EA: Yes, I always think that we have different roles as the physician and the patient. The patient is responsible for how he is spending his time and the physician is responsible for giving this time to the patient. So that’s also a way to look at the different roles by saying that it’s not the task of the physician to get really involved in how this patient feels and his psychological surroundings; concentrate on the one hand on the medical stuff and concentrate, as a patient, on your life. So I think that’s really to be separated and it’s good if you have a personal understanding and, as we have, in the meantime a close friendship. But we have different roles as physician and patient.
MS: The best thing about the treatment was that I no longer need to treat you now, for seven years meanwhile.
EA: Yes, you have been too successful I guess. Just to mention another thing which I think is really important from the patient perspective. To be in an active role, so if you have side effects you can cope with by eating special food or avoiding special food; do something so that you don’t have the feeling that you’re just in a passive role. So you have to actively work on your process, on your side effects, on your life as well. So it’s something which you can’t 200% give away and have people doing this. Having a bit of control, I think, is good as a patient.

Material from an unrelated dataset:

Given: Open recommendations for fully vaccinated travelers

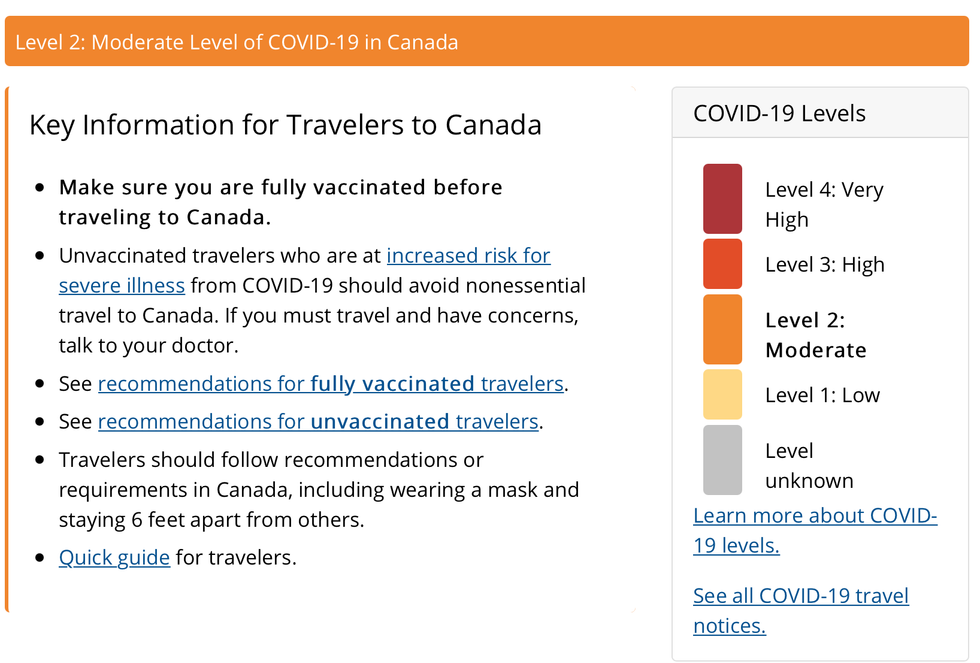Looking at the screenshot, I should pos(331,384).
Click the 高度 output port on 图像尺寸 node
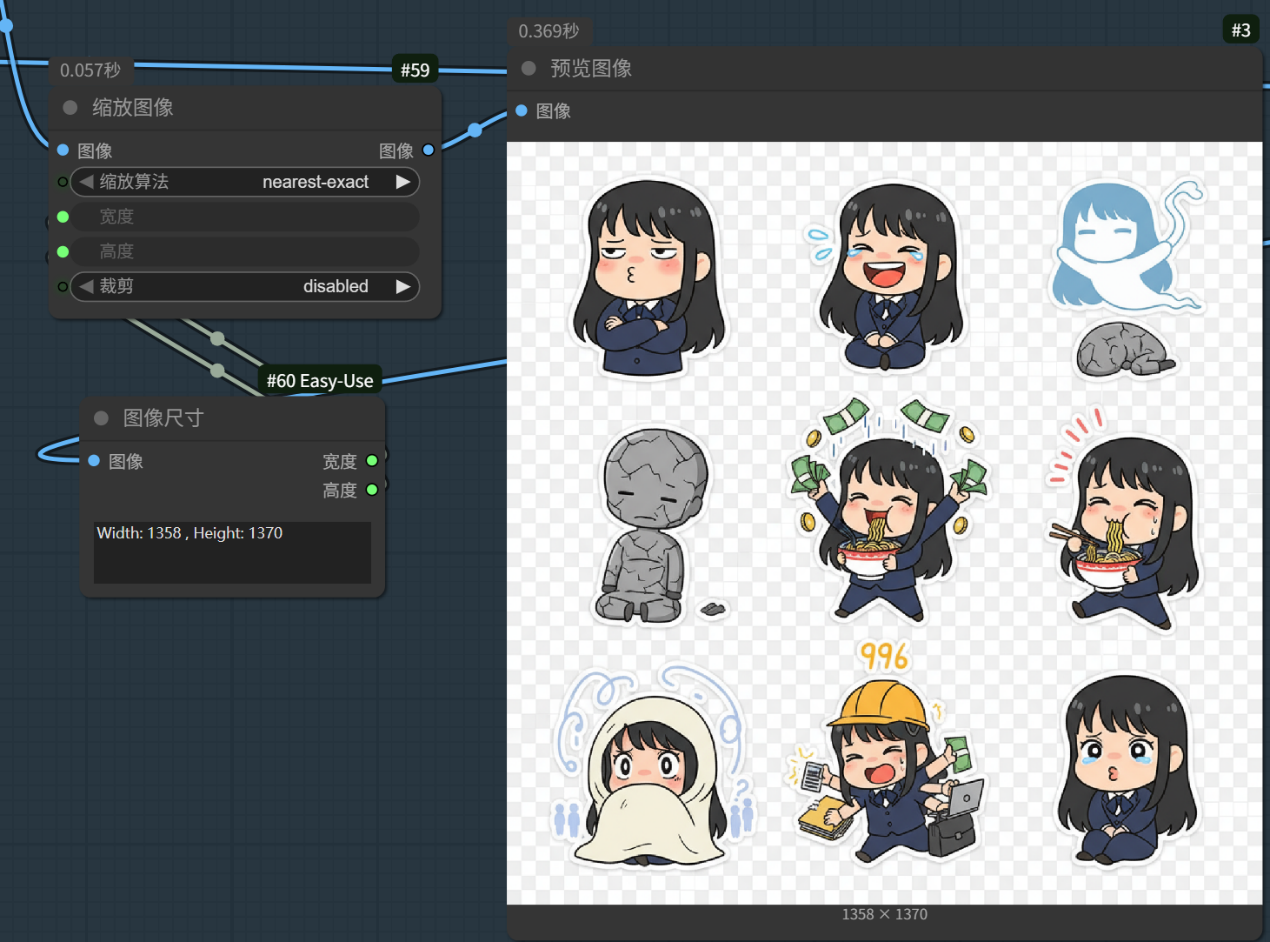The height and width of the screenshot is (942, 1270). (x=372, y=490)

MS: If you needed to give one single advice to a newly diagnosed patient with advanced kidney cancer what would that be?
EA: Look at me, I’m seven years off treatment and I feel quite normal, as I may dare to say. So there is a big chance that you can do that also.
MS: Yes, you really are a role model, I really have to say that. I’m so happy that we made this way.
EA: You can believe me, I’m happy too.
MS: It was a great pleasure talking to you today, Ernst, and I think you have so many important messages to tell, not only to physicians but also to patients. I really feel very glad that I was in the position to be your treating physician, it was an honour for me and I’m so happy that we came out with this result.
EA: Well, I was lucky to have you as a treating physician so thanks for that.